De um farol de liberdade, que Guevara ainda tentou exportar, transformou-se
numa ditadura triste, em grande parte prolongada graças ao alibi dado pelo
bloqueio americano, o qual, aos olhos benevolentes de alguns, lhe absolve todos
os pecados.
Raramente tive uma
experiência tão desagradável, como turista, como quando há uma década, sem
guias nem mentores, passeei pela pobreza das ruas de Havana, então uma cidade
de gente sem esperança, a que nem a graça que alguns acham à decadência dava
alguma franca alegria.
Fidel libertou os cubanos do
bordel dos Estados Unidos em que Baptista convertera o país, mas prendeu-os num
pesadelo de vida que condenou gerações à penúria.

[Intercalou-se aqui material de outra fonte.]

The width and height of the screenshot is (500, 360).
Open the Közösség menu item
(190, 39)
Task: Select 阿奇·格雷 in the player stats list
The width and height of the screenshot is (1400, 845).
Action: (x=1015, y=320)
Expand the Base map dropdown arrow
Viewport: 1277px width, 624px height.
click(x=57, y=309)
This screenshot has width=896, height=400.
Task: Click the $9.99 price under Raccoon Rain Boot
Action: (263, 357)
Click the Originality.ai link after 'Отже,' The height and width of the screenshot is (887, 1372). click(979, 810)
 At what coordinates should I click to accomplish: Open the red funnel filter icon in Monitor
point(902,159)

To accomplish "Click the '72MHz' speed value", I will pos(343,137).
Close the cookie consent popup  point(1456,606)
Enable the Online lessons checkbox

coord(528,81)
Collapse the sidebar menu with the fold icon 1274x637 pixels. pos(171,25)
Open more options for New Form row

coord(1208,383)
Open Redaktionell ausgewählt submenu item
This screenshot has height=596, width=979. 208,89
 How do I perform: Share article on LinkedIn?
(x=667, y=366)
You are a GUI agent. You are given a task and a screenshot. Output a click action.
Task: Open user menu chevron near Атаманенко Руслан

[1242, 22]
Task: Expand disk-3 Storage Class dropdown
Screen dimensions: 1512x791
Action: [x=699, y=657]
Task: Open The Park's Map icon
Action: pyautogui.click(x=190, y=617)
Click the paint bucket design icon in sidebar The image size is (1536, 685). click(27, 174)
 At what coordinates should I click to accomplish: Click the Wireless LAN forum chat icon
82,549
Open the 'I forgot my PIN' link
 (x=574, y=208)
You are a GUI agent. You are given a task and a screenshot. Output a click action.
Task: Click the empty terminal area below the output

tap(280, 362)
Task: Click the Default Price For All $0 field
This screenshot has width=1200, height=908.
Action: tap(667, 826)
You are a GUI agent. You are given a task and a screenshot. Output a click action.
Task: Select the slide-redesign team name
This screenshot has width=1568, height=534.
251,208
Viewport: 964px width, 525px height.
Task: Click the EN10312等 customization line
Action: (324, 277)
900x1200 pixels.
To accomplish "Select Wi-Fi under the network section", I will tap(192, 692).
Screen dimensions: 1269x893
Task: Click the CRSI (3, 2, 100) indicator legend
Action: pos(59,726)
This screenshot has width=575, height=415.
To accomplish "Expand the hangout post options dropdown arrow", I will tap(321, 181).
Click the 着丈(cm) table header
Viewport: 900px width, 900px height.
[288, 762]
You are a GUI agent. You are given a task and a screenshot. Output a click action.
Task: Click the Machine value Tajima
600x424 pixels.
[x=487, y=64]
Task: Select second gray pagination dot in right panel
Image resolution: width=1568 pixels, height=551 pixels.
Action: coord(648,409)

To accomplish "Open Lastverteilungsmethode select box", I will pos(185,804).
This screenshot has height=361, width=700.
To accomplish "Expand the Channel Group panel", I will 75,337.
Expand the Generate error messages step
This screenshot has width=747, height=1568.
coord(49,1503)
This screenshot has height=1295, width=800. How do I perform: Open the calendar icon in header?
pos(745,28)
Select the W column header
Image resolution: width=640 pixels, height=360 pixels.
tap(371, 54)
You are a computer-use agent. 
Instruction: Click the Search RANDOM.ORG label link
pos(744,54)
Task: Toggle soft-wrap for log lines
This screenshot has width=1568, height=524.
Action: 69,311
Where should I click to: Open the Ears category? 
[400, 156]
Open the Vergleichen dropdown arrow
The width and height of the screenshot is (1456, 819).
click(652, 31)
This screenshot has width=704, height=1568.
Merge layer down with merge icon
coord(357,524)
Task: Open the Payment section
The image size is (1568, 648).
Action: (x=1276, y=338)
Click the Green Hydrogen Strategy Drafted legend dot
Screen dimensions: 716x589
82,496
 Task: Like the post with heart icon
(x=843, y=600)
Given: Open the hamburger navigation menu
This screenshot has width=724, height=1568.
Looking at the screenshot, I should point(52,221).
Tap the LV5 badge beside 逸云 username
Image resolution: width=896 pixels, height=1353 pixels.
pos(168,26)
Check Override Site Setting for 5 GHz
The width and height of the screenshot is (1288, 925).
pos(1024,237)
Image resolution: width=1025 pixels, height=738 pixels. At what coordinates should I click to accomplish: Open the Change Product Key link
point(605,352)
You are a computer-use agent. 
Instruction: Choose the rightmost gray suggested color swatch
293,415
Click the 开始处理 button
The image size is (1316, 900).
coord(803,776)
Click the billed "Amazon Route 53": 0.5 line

E não me venham com a
conversa do “orgulho” nacional, como se isso pudesse alguma vez substituir a
possibilidade de dizer, alto-e-bom-som, podendo também escrevê-lo fora do
“Granma”, o que se pensa, bem ou mal, dos dirigentes, que se querem eleitos e
contrastantes.
A vida ensinou-me a deixar de
ser complacente com a crueldade dos sonhos radicais, do “socialismo real” do
Leste europeu a todos os modelos que relativizam o interesse em preservar as
liberdades “burguesas”, reféns de amanhãs que o tempo veio o provar ser,
infelizmente, muito similares o outros “ontens” que quero esquecer.
Para mim, guardarei para
sempre o olhar triste daquela pintora cubana, uma mulher jovem, num subúrbio de
Havana, que me contava ter vendido quadros seus em exposições nos Estados
Unidos, e a quem, inadvertidamente, perguntei se tinha gostado da viagem: “Eu?
Eu não fui! Eu não posso sair daqui. Eu nunca vou sair daqui...”. Aquele
desencantado e nem sequer revoltado “nunca” marcou-me para sempre.